[Task input — start]

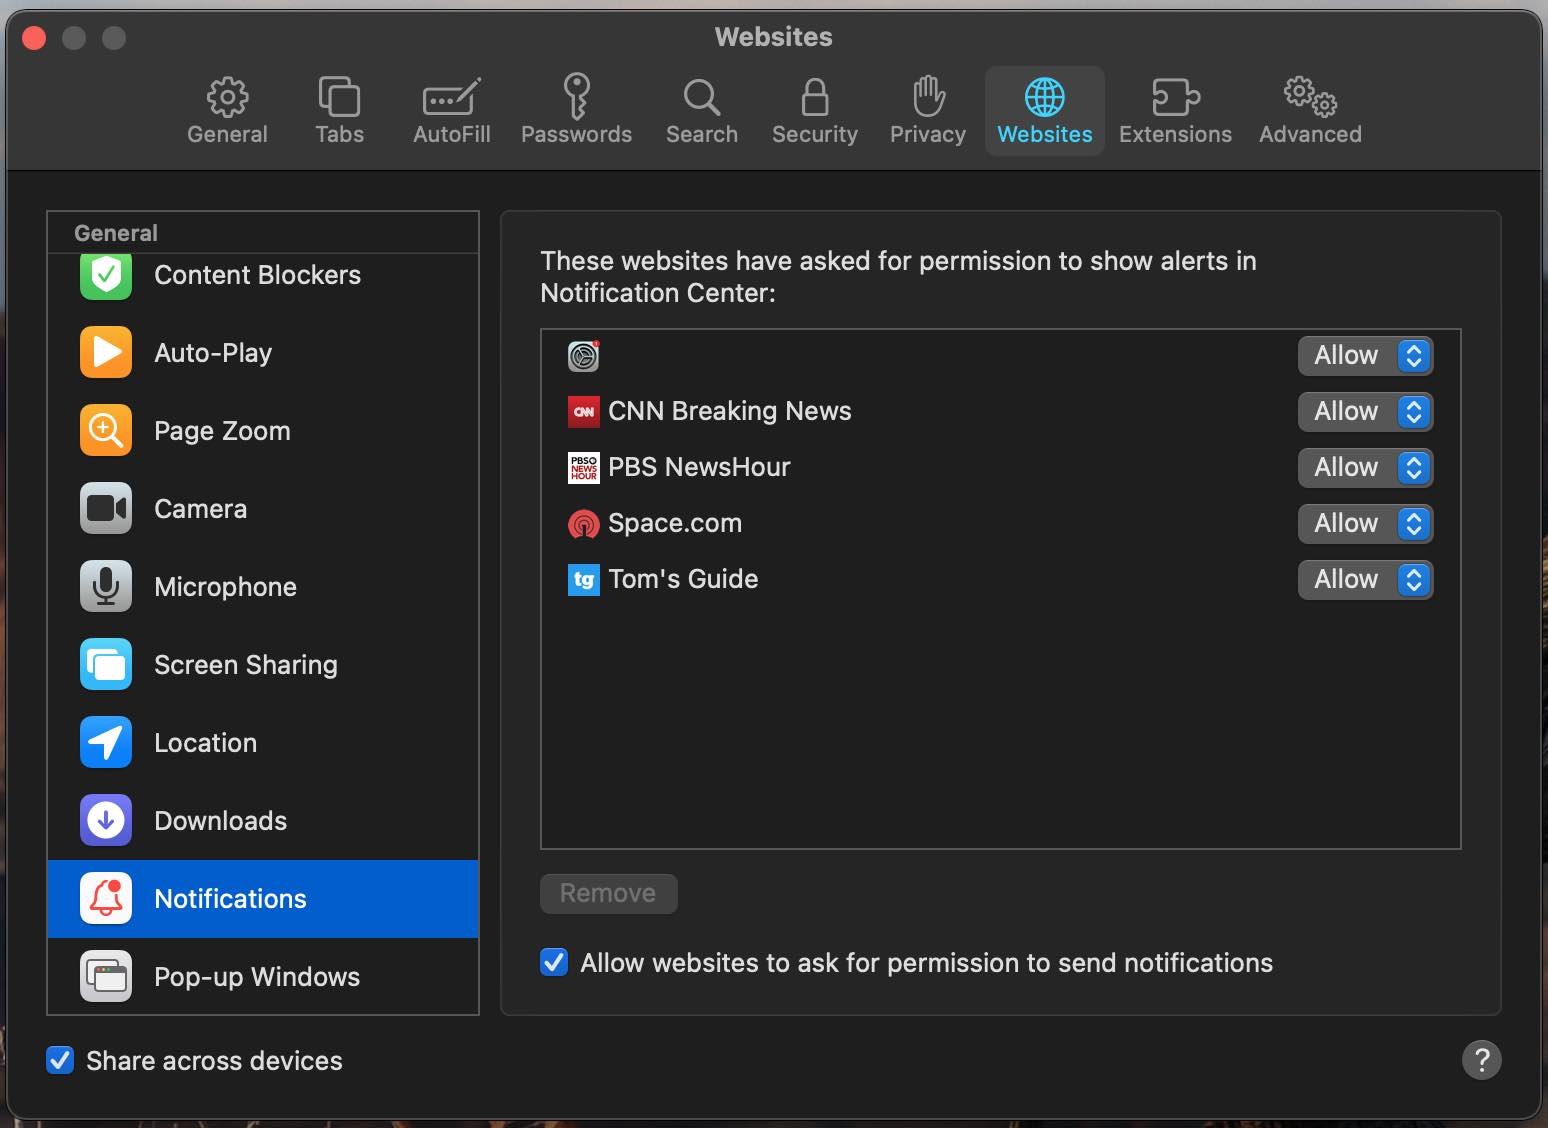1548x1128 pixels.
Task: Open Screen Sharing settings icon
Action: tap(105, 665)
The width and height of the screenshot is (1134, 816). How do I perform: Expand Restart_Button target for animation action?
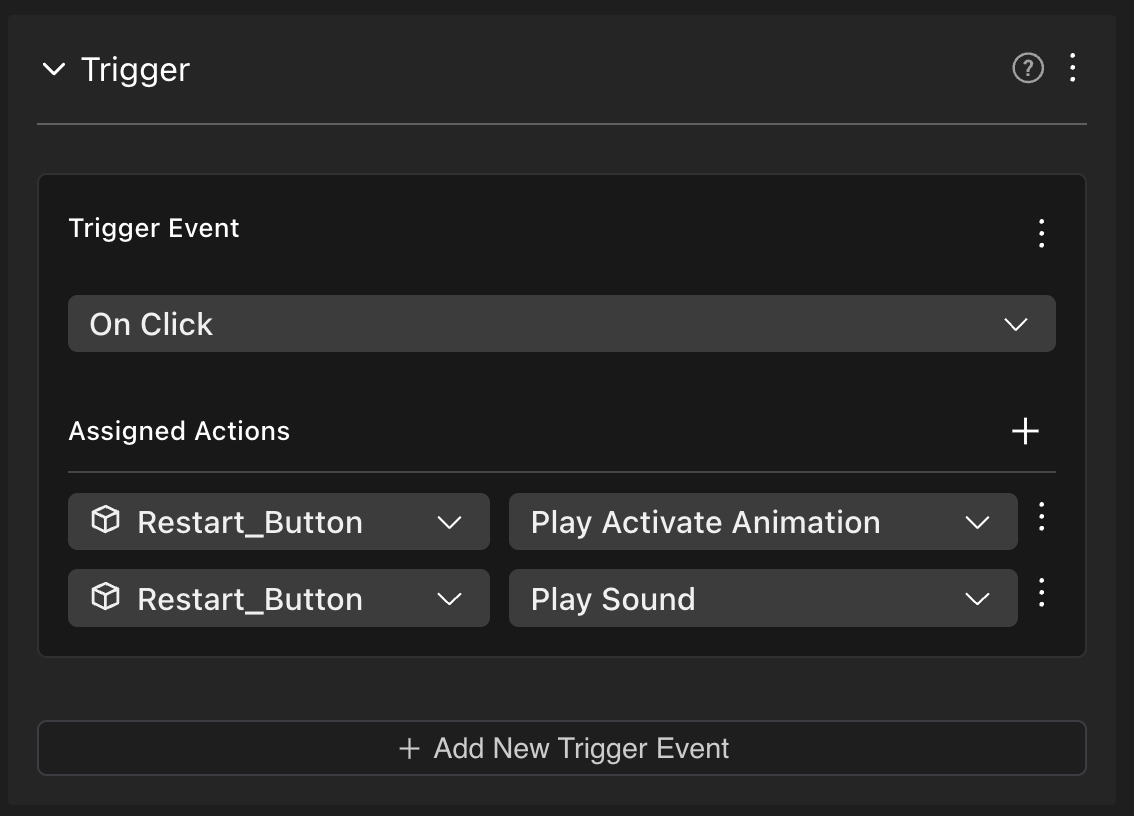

[Task input — finish]
[Task input — start]

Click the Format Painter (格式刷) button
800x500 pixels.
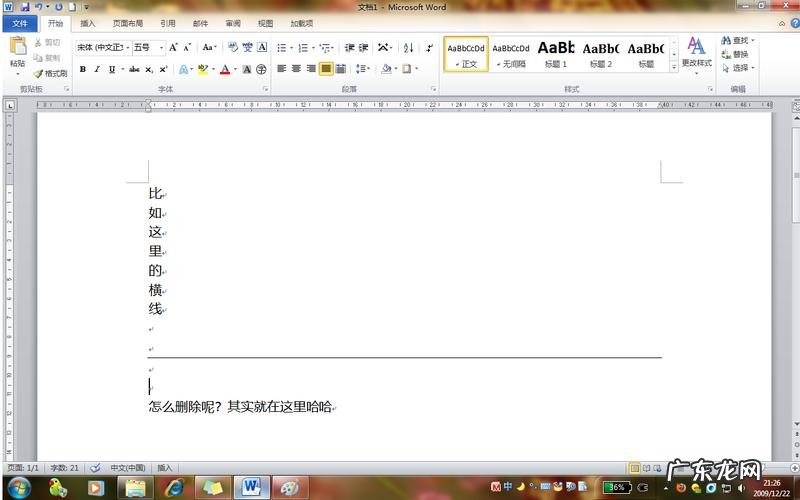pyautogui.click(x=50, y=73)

[Task input — finish]
[Task input — start]

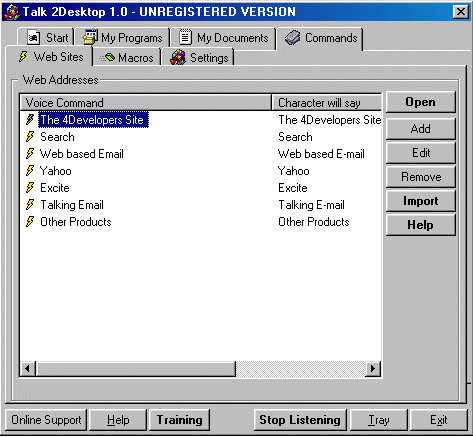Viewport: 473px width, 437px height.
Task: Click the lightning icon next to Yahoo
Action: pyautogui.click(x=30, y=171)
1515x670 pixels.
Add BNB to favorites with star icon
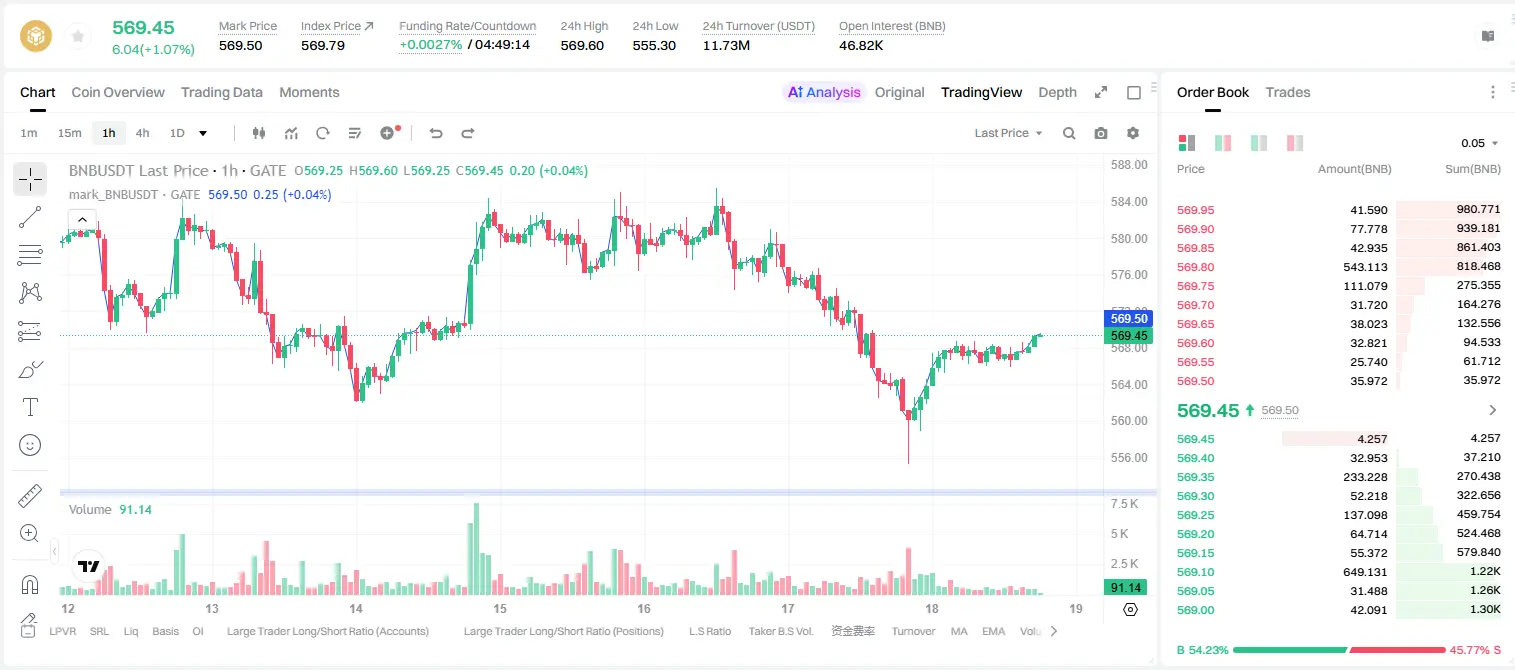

[Task input — finish]

Required action → Please return the lines above that run from the line containing "1515x670 pixels." to the line containing "Add BNB to favorites with star icon", inclusive, exactly and with no other lines.

Response box →
1515x670 pixels.
Add BNB to favorites with star icon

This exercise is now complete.